Friday, November 7, 2008

Man, Magician, Machine


There are a lot of reasons to hate getting your hair cut when you’re a kid. Reason #1: sitting still sucks. Reason #2: Sharp scissors + ears = pain. Reason #3: it’s scary going to school with a new look, especially when that look is the result of a tearful afternoon spent with your mother and a pair of scissors, in which mom keeps muttering “oh, now that side’s shorter!” and, at the end of which you are told coaxingly that you look like Ramona Quimby, and “isn’t that fitting?”.

Before self-consciousness kicks in, I think Reasons #1 and 2 are enough to instill an early hatred of the barber shop. But this was not so for my siblings and I. When we were little and living in Ann Arbor—before the west coast, before the first grade, before my mother took the shears into her own hands*—we had Fantastic Sam’s. And Fantastic Sam’s meant magic.

The basic idea was this: after the haircut (provided you were good—no crying, no fidgeting), the hairdresser would take a lock of your hair and go behind a curtain, where the hair would magically transform into a toy, which would magically appear at the bottom of the curtain. The trick was nearly flawless and, save for the sharp disappointment brought on by the appearance of a human hand, I was enthralled.

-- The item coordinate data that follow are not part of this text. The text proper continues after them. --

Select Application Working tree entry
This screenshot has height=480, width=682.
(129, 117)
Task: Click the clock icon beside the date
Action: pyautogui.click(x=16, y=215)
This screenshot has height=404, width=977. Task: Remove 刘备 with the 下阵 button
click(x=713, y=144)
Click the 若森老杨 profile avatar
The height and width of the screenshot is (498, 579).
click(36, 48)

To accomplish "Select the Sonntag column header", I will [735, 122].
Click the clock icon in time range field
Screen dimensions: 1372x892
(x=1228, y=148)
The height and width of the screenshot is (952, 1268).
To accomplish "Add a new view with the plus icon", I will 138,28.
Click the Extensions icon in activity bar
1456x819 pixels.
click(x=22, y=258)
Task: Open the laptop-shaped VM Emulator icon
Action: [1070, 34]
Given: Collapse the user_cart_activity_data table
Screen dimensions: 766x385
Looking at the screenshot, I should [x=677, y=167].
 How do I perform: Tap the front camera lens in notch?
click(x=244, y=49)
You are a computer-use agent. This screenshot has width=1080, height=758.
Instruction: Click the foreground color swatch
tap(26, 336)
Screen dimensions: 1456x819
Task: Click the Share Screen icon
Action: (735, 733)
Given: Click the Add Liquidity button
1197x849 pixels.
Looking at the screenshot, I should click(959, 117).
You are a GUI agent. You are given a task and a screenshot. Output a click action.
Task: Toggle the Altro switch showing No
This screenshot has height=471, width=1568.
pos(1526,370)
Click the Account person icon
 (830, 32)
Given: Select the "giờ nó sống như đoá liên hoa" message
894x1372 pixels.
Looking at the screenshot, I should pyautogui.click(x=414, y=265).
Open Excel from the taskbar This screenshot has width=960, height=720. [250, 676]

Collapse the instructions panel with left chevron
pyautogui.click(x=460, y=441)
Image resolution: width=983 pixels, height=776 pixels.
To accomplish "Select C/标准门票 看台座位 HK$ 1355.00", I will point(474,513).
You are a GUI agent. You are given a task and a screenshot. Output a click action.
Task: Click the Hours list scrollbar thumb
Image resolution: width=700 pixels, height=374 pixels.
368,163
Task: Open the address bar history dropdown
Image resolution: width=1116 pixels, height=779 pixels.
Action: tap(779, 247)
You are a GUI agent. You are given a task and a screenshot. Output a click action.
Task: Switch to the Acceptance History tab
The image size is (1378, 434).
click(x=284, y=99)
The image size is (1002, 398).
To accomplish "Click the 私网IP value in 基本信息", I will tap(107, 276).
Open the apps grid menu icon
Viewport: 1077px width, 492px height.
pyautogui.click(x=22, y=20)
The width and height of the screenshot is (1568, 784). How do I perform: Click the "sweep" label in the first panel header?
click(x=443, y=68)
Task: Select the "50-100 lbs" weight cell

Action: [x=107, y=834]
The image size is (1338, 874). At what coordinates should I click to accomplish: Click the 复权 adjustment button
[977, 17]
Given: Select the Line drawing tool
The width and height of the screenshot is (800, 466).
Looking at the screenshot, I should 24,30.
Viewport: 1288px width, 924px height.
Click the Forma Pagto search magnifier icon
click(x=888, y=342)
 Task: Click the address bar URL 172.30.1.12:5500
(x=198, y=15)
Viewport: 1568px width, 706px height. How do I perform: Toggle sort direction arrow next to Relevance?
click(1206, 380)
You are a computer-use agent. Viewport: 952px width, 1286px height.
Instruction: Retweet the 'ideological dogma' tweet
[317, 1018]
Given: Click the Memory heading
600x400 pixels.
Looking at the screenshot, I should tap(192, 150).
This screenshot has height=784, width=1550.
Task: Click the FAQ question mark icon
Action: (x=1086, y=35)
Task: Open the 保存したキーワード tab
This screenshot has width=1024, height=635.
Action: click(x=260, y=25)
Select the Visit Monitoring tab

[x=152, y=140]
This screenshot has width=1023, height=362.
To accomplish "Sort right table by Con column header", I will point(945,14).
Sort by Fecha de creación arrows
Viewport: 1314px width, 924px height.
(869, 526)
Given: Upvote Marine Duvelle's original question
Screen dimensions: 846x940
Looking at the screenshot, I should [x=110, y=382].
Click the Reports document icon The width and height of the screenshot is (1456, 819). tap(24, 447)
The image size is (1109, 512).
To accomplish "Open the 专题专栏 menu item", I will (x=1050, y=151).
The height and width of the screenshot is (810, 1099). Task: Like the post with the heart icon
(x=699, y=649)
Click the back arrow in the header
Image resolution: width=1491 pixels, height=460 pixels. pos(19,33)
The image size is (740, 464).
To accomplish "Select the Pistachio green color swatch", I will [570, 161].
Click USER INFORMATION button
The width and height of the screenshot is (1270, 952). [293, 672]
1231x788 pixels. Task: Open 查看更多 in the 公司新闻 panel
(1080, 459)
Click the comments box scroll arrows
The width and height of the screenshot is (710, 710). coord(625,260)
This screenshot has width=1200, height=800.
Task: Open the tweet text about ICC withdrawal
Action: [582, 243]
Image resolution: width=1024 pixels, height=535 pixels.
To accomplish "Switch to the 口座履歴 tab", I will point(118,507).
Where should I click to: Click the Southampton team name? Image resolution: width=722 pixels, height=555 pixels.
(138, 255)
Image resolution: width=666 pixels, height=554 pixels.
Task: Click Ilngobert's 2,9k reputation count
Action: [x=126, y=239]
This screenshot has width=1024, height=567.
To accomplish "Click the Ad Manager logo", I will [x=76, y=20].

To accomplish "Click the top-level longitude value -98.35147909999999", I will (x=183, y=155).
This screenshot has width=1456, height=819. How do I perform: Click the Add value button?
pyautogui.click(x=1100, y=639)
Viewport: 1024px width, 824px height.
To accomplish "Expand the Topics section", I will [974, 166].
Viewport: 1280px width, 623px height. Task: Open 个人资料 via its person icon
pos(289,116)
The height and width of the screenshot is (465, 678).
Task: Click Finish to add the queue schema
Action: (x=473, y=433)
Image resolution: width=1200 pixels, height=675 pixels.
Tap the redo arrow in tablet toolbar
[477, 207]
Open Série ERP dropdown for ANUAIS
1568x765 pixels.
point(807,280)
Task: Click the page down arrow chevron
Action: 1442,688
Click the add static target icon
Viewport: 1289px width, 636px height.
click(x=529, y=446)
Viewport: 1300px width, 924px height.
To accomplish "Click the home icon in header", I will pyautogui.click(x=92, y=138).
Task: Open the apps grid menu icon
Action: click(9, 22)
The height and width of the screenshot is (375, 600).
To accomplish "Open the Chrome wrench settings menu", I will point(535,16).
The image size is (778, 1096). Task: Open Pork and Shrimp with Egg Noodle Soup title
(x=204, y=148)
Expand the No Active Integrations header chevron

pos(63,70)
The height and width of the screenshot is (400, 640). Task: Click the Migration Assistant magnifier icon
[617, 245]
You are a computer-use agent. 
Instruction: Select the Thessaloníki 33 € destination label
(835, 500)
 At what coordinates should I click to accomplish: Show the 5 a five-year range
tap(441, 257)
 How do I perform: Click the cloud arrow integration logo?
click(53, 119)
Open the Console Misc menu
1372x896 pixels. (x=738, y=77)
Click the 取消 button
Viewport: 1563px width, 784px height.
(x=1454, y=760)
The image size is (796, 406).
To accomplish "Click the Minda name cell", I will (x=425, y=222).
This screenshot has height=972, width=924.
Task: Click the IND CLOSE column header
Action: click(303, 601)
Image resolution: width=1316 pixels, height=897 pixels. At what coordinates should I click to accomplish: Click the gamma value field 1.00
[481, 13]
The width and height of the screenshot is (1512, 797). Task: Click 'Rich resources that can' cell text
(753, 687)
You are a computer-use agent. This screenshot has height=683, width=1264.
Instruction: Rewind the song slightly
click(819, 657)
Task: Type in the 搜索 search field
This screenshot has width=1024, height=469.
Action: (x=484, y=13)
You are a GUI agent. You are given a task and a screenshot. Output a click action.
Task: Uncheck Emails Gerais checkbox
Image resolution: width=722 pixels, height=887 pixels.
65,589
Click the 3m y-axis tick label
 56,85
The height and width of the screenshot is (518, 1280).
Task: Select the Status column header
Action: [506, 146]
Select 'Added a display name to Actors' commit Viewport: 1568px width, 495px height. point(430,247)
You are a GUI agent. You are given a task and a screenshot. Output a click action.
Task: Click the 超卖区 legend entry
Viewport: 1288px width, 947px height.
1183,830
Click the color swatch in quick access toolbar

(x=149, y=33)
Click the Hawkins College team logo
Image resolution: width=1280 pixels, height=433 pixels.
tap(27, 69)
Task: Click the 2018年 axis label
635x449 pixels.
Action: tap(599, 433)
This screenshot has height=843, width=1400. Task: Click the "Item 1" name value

Looking back, I’m not sure if the premise of the trick really included a transformation of hair-to-toy, but that’s the way I liked to think about it. Those were the days, after all, when lost teeth turned into quarters, and magic seemed an appropriate way to account for the private mysteries of the world.

I am reminded of the magic trick at Fantastic Sam’s every time I use a vending machine-- primarily because, in the years that have elapsed since early childhood, I have gained little insight into the workings of technology. I am no longer tempted to use magic to make sense of things, which is perhaps why I have largely stopped trying to make sense of things at all.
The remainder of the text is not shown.